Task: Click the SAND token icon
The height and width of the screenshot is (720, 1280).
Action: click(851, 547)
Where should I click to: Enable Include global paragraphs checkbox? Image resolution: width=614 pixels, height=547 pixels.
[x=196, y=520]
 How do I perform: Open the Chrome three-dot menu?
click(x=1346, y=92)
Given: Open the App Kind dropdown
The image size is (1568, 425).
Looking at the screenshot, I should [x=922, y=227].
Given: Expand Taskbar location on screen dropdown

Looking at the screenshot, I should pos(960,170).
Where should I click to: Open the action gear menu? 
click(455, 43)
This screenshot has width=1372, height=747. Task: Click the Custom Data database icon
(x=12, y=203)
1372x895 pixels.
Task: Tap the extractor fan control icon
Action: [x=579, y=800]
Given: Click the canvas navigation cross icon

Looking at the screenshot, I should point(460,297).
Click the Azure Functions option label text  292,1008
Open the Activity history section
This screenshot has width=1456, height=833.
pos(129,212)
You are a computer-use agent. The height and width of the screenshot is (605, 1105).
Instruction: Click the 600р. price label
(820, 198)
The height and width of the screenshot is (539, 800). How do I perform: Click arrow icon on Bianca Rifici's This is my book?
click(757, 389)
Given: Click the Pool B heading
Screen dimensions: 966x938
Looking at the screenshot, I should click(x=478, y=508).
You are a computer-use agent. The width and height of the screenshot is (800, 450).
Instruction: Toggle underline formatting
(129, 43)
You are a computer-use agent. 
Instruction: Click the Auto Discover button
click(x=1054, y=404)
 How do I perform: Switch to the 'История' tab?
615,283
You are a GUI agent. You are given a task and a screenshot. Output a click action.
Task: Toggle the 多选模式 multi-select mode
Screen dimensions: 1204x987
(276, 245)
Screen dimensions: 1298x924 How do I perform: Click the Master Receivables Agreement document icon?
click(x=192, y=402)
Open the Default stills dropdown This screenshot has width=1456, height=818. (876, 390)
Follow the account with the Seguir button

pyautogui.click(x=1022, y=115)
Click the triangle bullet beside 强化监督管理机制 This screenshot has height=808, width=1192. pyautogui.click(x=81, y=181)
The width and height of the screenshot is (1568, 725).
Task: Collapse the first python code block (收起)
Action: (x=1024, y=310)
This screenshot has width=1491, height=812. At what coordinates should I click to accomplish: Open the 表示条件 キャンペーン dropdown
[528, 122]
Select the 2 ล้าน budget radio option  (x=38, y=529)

• • • • •

* _Task objective_
Copy the lines exactly, everything from the line containing "Where should I click to: Enable" down to the line containing "Looking at the screenshot, I should point(460,297).", with both of those lines included.

* _In response_
Where should I click to: Enable Include global paragraphs checkbox? Image resolution: width=614 pixels, height=547 pixels.
[x=196, y=520]
 How do I perform: Open the Chrome three-dot menu?
click(x=1346, y=92)
Given: Open the App Kind dropdown
The image size is (1568, 425).
Looking at the screenshot, I should [x=922, y=227].
Given: Expand Taskbar location on screen dropdown

Looking at the screenshot, I should pos(960,170).
Where should I click to: Open the action gear menu? 
click(455, 43)
This screenshot has width=1372, height=747. Task: Click the Custom Data database icon
(x=12, y=203)
1372x895 pixels.
Task: Tap the extractor fan control icon
Action: [x=579, y=800]
Given: Click the canvas navigation cross icon

Looking at the screenshot, I should point(460,297).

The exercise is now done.